Redação do Diário da Saúde
Análises revelam risco de contaminação em mamadeiras
As amostras de silicone não mostraram conformidade, apresentando migração de substâncias não listadas para uso em materiais de contato com alimentos.
[Imagem: Antoninho Perri/Unicamp]

Migração de substâncias nocivas

Materiais plásticos utilizados na fabricação de mamadeiras podem interagir com o alimento e expor as crianças a substâncias potencialmente nocivas em decorrência da migração de componentes do plástico para o leite.
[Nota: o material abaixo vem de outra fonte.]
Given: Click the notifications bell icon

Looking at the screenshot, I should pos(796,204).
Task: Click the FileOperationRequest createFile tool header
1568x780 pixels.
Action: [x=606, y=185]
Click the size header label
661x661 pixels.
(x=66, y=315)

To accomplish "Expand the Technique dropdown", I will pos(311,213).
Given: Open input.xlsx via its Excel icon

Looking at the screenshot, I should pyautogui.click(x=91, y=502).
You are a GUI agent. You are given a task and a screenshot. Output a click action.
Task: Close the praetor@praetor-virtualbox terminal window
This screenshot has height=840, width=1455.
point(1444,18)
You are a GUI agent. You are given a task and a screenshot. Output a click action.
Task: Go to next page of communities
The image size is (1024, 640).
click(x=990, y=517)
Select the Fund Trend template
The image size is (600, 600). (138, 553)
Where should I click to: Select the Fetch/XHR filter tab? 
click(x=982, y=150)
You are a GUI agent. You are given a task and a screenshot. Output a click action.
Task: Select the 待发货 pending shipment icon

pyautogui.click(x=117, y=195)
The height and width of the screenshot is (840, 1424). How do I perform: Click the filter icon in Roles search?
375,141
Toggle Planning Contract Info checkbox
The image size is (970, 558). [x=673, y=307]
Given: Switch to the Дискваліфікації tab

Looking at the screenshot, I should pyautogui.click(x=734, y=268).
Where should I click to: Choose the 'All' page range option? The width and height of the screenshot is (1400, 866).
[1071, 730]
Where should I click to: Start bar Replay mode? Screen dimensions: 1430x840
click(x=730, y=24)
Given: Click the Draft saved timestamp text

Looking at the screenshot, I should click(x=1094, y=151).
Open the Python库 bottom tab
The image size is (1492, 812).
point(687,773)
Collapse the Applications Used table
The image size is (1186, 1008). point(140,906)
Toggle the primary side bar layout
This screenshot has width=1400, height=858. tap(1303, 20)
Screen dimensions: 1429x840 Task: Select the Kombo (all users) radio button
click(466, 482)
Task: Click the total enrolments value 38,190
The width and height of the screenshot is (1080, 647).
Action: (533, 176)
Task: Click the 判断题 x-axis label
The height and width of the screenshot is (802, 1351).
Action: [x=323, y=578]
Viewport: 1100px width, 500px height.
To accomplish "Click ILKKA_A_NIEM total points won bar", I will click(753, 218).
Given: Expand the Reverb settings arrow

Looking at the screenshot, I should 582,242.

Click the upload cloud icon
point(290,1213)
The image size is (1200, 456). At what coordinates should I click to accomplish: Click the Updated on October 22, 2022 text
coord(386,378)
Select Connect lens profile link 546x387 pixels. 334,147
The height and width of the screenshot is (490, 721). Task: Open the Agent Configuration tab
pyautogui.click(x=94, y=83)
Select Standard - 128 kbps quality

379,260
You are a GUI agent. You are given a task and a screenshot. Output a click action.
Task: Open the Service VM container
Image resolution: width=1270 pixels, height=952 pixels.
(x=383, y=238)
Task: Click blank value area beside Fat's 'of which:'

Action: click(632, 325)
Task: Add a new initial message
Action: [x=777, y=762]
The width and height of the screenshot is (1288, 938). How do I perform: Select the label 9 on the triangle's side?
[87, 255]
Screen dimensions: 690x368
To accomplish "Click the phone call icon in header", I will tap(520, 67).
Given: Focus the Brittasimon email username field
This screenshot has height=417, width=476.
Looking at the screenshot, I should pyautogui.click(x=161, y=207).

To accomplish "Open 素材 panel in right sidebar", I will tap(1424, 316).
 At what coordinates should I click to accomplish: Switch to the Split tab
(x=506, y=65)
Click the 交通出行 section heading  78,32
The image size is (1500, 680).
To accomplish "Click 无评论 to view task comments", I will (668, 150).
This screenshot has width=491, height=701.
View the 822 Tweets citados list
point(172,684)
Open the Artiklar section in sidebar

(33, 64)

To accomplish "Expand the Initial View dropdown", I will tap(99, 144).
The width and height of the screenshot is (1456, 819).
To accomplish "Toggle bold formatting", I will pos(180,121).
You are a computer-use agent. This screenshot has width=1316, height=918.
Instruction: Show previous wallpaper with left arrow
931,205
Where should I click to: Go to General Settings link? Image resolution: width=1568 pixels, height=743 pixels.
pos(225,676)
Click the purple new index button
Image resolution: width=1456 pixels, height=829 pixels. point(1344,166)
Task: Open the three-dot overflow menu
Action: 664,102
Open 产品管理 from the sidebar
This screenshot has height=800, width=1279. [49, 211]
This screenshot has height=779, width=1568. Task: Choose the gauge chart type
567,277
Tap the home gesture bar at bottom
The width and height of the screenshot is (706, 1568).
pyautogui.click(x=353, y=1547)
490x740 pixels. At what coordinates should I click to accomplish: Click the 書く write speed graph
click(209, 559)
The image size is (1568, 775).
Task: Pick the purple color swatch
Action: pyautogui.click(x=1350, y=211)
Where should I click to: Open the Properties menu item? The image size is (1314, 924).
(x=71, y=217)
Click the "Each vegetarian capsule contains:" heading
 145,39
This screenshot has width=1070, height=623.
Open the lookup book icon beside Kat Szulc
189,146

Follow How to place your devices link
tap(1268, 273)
O alerta foi emitido por pesquisadores da Unicamp (Universidade Estadual de Campinas).

Wellington da Silva Oliveira e Helena Teixeira Godoy, coordenadores do estudo, explicam que, apesar de mais de 50% da população utilizar mamadeiras na alimentação de crianças com até um ano de idade, ainda faltam dados sobre a migração de determinadas substâncias para o alimento, a partir de propileno, tritan e silicone, materiais comumente utilizados no Brasil para fabricação desses utensílios e de outros destinados em geral ao acondicionamento de alimentos.

Some-se a isso o fato de essas mamadeiras utilizarem pigmentos para coloração do corpo e do bico e nas impressões decorativas, que devem ser levados em conta porque todos esses aditivos podem migrar para o alimento, constituindo fatores de risco.

Evidências sugerem que a exposição precoce a vários destes compostos aumenta o risco do desenvolvimento de determinadas doenças crônicas e neurodegenerativas, alguns tipos de cânceres, além de disfunções nos sistemas endócrino e reprodutor. A Agência Nacional de Vigilância Sanitária (Anvisa) estabelece limites máximos de migração específica para alguns aditivos, como ftalatos, antioxidantes e nitrosaminas, em materiais que entram em contato com alimentos.

Contaminação do material das mamadeiras

Wellington avaliou a migração de ftalatos, antioxidantes, aminas aromáticas, nitrosaminas e metais e outras substâncias adicionadas não intencionalmente ao recipiente, que resultam de processos de reação, de degradação ou da presença de impurezas nas matérias-primas utilizadas na produção das mamadeiras. Das 196 amostras totais analisadas, 127 foram fabricadas com propileno, 49 com tritan e 20 com silicone.

As mamadeiras de polipropileno - predominantes no mercado -, tritan e silicone mostraram-se em conformidade em relação à migração de metais, nitrosaminas e aminas aromáticas. Por outro lado, embora a migração de ftalatos tenha sido detectada em todas as amostras, somente a mamadeira de silicone liberou concentrações acima do preconizado pela Anvisa.

Em relação às substâncias não adicionadas intencionalmente, as amostras de silicone não mostraram conformidade, pois apresentaram migração de substâncias não listadas para uso em materiais de contato com alimentos. Por fim, uma complexa mistura de aromas foi ainda detectada nas mamadeiras de silicone, responsáveis pelo odor forte e desagradável do utensílio.

"Mesmo com limites de migração abaixo do preconizado pela Anvisa, ainda é necessário adequar os utensílios de polipropileno e tritan de modo a restringir a presença de ftalatos em materiais destinados a crianças. No tocante ao silicone, deve ser reavaliada a sua utilização na fabricação de materiais destinados a crianças," concluiu Wellington.